SNBL has a simpler optical arrangement for its powder diffractometer, with a water-cooled channel-cut Si 111 monochromator and no mirrors. The diffractometer is very similar to that on BM16, as the two were built in a joint project. On SNBL there are four Si 111 analyzer crystals, mounted [approximately equal to]1[degrees] apart.

The use of analyzer crystals means the positions of diffraction peaks are immune to aberrations that affect conventional arrangements with a scanning slit or a position-sensitive detector. Coupled with the excellent mechanical integrity of the diffractometer, not only are the peaks very narrow, with a nominal instrumental contribution to the FWHM of around 0.003[degrees] 2[theta] [3], Figs. 4 and 5, but also their positions are accurate and reproducible to a few tenths of a millidegree. Narrow peaks and accuracy in the peak positions are essential for high quality powder diffraction measurements. The analyzer crystals also offer advantages for flat-plate and grazing-incidence diffraction, and reflectivity for there is no need to be in the [theta]/2[theta] condition for optimum resolution. For crystallographic studies, the use of a spinning capillary essentially eliminates preferred-orientation effects for all but the most anisotropic and grainy of samples. With the energy range available, the energy and capillary diameter can be selected to minimize absorption even for samples containing heavily absorbing elements. Hence the diffracted intensities are also very accurate. However, working at wavelengths routinely in the range below 1 [Angstrom] means that peaks are found at low-diffraction angles, where they can be significantly broadened by the asymmetry resulting from axial divergence, Fig. 6. To a good approximation, the peaks can be fitted using the function of Finger et al. [4,5].

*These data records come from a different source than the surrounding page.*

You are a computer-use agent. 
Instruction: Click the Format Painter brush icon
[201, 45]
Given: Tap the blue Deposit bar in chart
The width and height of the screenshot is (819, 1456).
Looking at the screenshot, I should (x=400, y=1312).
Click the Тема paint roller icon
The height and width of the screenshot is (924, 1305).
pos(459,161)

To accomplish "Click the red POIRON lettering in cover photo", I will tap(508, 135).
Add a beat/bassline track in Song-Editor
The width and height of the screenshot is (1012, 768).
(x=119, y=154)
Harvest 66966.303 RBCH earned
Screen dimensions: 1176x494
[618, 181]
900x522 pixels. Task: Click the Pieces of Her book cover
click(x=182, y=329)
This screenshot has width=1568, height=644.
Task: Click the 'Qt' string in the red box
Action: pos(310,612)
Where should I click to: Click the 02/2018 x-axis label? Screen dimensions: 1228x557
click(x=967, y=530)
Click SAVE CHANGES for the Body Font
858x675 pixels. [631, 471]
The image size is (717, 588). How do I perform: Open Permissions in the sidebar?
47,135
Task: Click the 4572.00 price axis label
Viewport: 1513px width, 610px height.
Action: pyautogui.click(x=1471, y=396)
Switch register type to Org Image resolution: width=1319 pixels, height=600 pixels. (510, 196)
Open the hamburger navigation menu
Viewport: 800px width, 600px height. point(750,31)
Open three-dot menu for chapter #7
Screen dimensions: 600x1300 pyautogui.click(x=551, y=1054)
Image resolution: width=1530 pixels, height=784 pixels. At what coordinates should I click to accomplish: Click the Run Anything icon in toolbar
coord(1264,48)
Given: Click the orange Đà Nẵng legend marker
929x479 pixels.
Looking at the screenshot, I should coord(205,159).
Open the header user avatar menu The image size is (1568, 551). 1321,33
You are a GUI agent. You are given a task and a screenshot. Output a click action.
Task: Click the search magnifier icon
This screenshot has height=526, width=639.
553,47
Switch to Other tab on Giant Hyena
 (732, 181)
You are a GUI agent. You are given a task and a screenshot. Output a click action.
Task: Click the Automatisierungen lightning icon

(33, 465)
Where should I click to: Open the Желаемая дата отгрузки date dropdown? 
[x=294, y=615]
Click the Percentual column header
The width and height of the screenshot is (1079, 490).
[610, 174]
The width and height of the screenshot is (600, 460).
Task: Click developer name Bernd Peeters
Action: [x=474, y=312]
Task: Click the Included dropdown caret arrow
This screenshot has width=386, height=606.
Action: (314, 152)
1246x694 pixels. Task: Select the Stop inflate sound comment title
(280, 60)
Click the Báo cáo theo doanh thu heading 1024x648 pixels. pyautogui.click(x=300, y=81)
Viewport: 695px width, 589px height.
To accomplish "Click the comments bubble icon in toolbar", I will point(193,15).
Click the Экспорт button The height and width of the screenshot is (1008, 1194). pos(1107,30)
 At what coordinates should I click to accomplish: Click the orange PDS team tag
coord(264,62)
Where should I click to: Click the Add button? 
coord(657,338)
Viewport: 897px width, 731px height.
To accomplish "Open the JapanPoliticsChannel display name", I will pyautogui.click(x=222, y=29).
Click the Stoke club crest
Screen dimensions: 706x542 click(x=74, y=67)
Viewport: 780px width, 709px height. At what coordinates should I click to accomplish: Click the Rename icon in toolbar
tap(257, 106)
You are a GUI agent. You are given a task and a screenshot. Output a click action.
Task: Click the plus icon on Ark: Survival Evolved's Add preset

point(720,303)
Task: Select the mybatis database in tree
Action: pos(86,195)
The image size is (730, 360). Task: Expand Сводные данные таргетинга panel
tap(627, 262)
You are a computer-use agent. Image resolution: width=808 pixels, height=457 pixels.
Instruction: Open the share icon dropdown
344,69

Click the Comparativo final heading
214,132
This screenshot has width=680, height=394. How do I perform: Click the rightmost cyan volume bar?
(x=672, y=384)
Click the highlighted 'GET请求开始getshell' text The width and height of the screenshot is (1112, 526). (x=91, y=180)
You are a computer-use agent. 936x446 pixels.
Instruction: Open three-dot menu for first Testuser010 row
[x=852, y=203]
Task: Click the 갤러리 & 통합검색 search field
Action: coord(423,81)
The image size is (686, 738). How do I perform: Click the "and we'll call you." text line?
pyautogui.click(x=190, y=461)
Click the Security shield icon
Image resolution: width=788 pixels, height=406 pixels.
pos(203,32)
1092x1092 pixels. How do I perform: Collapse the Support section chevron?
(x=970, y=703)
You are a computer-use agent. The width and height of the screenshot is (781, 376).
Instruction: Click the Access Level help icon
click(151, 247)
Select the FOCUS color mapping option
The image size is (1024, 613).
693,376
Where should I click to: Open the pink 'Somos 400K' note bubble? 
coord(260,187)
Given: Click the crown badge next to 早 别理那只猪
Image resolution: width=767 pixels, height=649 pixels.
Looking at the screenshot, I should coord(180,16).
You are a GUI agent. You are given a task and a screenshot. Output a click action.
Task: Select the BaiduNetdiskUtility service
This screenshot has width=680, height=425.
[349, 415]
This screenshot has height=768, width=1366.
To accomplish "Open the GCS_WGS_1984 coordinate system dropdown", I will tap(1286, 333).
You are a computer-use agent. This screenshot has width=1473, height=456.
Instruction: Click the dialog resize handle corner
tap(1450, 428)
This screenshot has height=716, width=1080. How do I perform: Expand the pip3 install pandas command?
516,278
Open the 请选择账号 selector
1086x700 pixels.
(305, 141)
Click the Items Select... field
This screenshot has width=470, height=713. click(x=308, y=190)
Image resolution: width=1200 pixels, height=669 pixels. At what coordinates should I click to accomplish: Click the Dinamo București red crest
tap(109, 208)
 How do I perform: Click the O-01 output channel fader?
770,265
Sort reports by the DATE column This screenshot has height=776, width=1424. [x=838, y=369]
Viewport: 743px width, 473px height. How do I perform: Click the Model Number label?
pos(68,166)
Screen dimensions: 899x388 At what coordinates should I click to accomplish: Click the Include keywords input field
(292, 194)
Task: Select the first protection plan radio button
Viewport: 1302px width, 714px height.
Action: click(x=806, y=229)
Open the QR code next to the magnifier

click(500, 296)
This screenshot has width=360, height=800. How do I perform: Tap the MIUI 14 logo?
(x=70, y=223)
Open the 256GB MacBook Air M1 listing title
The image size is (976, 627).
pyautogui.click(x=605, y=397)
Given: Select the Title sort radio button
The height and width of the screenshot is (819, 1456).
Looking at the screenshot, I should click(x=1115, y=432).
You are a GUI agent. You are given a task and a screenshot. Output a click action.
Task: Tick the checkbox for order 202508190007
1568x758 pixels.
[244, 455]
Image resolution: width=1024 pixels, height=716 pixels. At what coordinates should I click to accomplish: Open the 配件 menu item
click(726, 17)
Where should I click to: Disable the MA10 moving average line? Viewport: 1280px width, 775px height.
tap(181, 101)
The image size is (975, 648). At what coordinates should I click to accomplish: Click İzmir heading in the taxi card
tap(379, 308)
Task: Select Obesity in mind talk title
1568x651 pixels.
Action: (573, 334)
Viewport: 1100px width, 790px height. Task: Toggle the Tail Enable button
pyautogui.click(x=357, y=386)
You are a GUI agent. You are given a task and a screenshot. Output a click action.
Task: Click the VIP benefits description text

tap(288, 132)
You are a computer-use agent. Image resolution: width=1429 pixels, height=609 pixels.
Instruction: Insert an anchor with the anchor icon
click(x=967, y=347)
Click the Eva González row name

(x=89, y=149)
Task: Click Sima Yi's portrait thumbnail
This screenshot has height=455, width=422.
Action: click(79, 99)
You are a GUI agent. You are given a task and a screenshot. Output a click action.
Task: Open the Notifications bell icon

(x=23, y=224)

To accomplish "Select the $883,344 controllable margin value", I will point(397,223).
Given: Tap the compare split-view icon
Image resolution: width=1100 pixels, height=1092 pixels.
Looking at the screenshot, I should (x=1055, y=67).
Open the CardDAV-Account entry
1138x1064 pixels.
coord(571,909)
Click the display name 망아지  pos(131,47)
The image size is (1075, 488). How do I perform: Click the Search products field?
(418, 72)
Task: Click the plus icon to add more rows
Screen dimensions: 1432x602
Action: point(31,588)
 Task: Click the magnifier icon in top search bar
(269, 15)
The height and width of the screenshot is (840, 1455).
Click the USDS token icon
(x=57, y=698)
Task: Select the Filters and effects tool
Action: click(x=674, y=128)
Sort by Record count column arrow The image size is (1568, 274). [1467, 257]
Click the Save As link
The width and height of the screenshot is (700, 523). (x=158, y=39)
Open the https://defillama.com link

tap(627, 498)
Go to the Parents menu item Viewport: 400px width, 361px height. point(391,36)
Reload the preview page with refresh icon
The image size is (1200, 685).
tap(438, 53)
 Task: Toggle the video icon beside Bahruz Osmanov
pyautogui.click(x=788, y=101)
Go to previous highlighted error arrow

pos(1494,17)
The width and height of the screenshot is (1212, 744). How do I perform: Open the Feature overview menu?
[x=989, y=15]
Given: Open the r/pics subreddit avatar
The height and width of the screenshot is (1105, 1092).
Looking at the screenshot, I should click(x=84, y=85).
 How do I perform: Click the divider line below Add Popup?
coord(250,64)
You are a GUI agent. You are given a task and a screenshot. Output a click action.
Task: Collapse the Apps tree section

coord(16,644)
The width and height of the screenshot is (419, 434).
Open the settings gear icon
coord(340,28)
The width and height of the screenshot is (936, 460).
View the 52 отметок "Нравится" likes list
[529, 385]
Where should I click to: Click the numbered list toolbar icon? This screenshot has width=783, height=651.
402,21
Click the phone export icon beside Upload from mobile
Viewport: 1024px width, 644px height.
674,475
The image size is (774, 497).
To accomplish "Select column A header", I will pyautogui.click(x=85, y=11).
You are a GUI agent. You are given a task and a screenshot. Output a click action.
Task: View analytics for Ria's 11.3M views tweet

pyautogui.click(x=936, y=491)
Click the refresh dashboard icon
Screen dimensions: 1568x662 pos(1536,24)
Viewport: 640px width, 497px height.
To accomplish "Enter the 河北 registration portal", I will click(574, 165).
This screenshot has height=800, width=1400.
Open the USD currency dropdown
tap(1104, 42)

One of the major general strengths of powder diffraction is the ability to carry out measurements under a wide range of conditions. Ancillary equipment available for experiments on BM16 includes a liquidhelium-cooled cryostat, for spinning capillary and flat-plate specimens down to 4.15 K, and below with pumping; a cold-nitrogen-gas blower for capillary specimens in the range 80 K to 373 K; a hot-air blower for capillary specimens up to 950 [degrees]C; a high-temperature oven for spinning flat-plate specimens up to 1600 [degrees]C in vacuum, and 1200 [degrees]C in an oxidizing atmosphere; a capillary cell for condensing volatile samples in situ, or for treatment of samples in different atmospheres or under vacuum; translation stages for mapping residual strain in engineering components.




2. Scientific Program

Science on BM16 can be broadly classified into categories such as

* Powder crystallography, solving and refining of crystal structures,

* Anamalous-scattering studies, tuning to absorption edges to help distinguish neighboring elements, oxidation states, or to help characterize disordered structures,

* Dynamic or in situ measurements, following changes with temperature or time, or in electrochemical cells, etc.,

* Measurement of residual strain in bulk materials and surfaces,

* Characterization of microstructure, from the analysis of peak shapes,

* Diffraction at grazing incidence from surfaces, and reflectivity.

The categories are not mutually exclusive, e.g., resonant scattering is usually part of a more general investigation of the crystallographic structure of a material, and reflectivity can be carried out at the absorption edges of the components of multilayers, or the kinetics of the evolution of microstructure can be investigated, etc.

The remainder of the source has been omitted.